Je commence à cogiter alors qu’il ne faudrait pas penser. Le phénomène me prend vraiment par surprise alors que je m’attendais plus à une défaillance type mur de Berlin. Je me crispe et je me désunis… Pas de douleurs et j'ai toujours du souffle, c'est très curieux comme moment.

 

Je ne suis plus en cadence et je lâche une grosse poignée de mètres.
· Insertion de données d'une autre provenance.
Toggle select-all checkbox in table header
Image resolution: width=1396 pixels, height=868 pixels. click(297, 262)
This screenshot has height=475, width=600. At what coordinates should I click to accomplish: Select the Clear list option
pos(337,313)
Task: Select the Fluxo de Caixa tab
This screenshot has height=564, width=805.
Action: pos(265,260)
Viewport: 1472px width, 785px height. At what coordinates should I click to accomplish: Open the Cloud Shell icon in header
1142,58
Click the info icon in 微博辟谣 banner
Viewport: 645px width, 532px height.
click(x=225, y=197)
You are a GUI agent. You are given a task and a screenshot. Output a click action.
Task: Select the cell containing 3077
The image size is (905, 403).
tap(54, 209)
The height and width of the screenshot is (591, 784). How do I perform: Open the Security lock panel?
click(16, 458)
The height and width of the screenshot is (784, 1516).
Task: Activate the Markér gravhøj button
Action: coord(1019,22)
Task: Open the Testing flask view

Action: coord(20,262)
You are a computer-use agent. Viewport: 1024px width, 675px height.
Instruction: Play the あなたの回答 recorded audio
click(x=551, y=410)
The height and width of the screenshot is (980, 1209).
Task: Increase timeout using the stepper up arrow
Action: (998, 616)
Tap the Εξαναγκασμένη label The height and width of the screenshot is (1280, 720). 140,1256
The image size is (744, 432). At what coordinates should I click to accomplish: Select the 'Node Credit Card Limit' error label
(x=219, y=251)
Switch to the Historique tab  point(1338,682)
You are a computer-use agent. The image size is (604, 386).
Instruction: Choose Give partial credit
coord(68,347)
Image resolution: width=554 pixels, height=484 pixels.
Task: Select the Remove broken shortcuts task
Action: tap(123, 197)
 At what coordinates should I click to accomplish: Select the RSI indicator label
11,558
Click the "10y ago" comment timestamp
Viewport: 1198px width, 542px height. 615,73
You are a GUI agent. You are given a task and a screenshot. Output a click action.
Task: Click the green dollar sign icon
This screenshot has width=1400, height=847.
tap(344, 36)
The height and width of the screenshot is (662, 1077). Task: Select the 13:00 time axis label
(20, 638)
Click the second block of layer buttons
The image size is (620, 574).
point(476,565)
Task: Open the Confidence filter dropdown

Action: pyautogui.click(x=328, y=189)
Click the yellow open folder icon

Dans le groupe j’entends Vincent remobiliser tout le monde : allez, on accélère…

 

Quoi ? On a encore 1 minute d’avance et il reste moins de 2km !!! Pitié, n’accélère pas… Il ne m’entendra pas, je suis déjà en immersion périscopique !

 

C’est imparable, je suis lâché et devant moi je vois le groupe exploser : ça s'éparpille, 5 ou 6 gars parviennent à suivre, les autres font au mieux…

 

Au micro j’entend l’arrivée de Sophie et Stéphane : 1ère féminine, 2h54… Je repense au moment où ils sont sortis du groupe et je me demande si j’aurais dû les suivre. Parfois une allure se digère mieux qu’une autre. Des accélérations à des moments choisis quand on est bien, des temps faibles gérés avec une gestuelle plus économique… Je repense aux principes de Véronique Billat qui prônait justement des changements d’allure sur marathon et non pas une allure unique du début jusqu’à la fin. Je repense à mon marathon de Paris 2010, mon meilleur...

 

Oui, j’ai le temps de penser à tout ça entre l’arrivée de Sophie et l’entame de la montée du Dunlop… Et pourquoi n’ai-je pas reconnu la fin de parcours ce matin alors que je glandais sur zone à 1 heure du départ ? Hein, pourquoi ?? Je ne m’y attendais pas… La vue est superbe : une petite descente, une courbe serrée sur la droite et une montée qui s’incline paresseusement vers la gauche avant la bascule sur l’arrivée. Je sors les rames et je touille tant que je peux mais je suis dans le bouillon.

 

Je vois l’arche d’arrivée. Un dernier regard vers ma montre : 2h59’ et des pâquerettes… La pente est dans le bon sens et je donne mollement ce qu’il reste. Curieusement je connais déjà la fin de l’histoire, je l’avais écrite quelques km avant et je me relâche. Je franchis en : objectif + 14 secondes… sans amertume. Aujourd’hui j’améliore ma meilleure marque et je ne veux me souvenir que de ça.

 

"Sur marathon chacun est à sa place".

15 commentaires

Commentaire de CROCS-MAN posté le 24-10-2011 à 12:30:25

ça c'est la Classe, BRAVO Alex !!! Et merci pour ton récit

Commentaire de kkris posté le 24-10-2011 à 12:52:30

BRAVO,super chrono!c'est pas 14secondes qui vont gacher le plaisir!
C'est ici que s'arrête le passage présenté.